Pointing data for screenshots

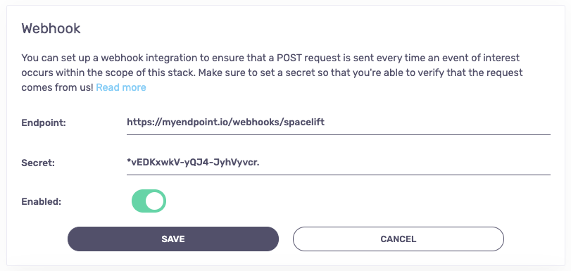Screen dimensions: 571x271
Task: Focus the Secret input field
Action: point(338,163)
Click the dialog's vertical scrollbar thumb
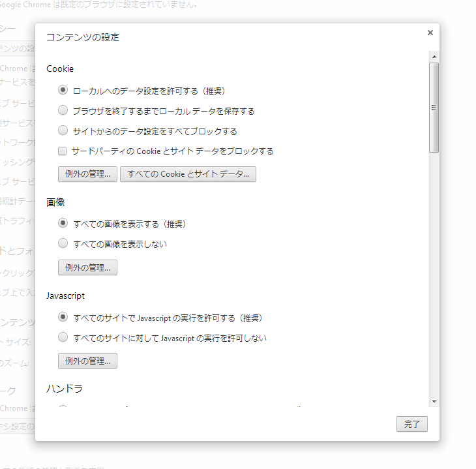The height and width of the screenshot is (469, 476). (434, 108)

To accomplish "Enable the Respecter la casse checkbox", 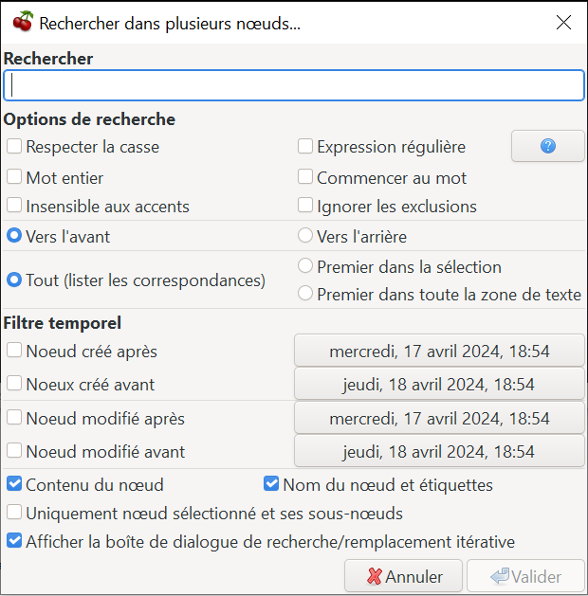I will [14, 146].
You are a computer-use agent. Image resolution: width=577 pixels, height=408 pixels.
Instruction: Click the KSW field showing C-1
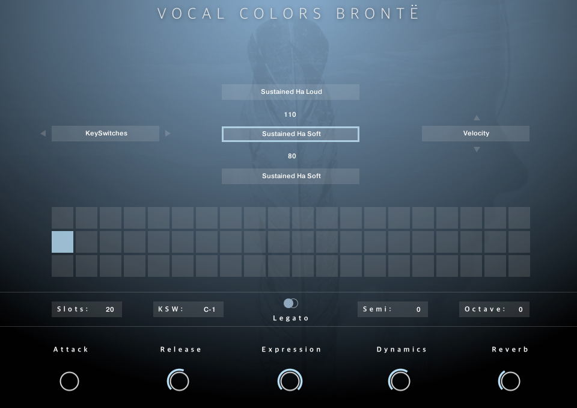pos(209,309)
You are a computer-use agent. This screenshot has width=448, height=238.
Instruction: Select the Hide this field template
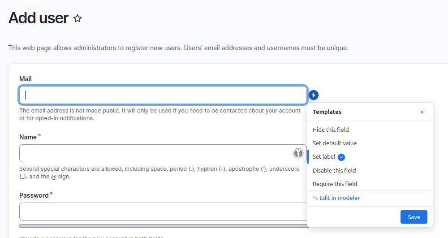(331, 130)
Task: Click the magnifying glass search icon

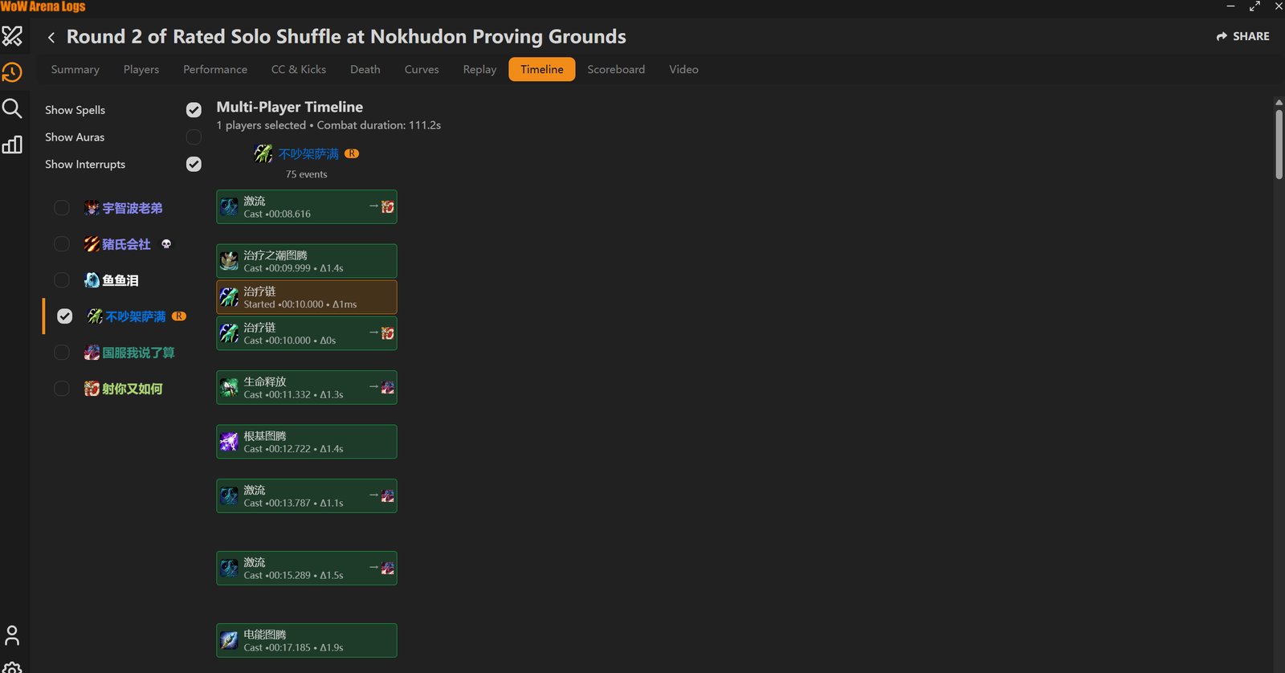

* _DO THIS_: Starting at the line that contains "You are a computer-use agent. This" and going through the end of the records, lay out those lines as a JSON list of strings, one string per line. Leave out blank lines and pictures.

* _FINAL ANSWER_:
[
  "You are a computer-use agent. This screenshot has width=448, height=238.",
  "Instruction: Select the Hide this field template",
  "(331, 130)",
  "Task: Click the magnifying glass search icon"
]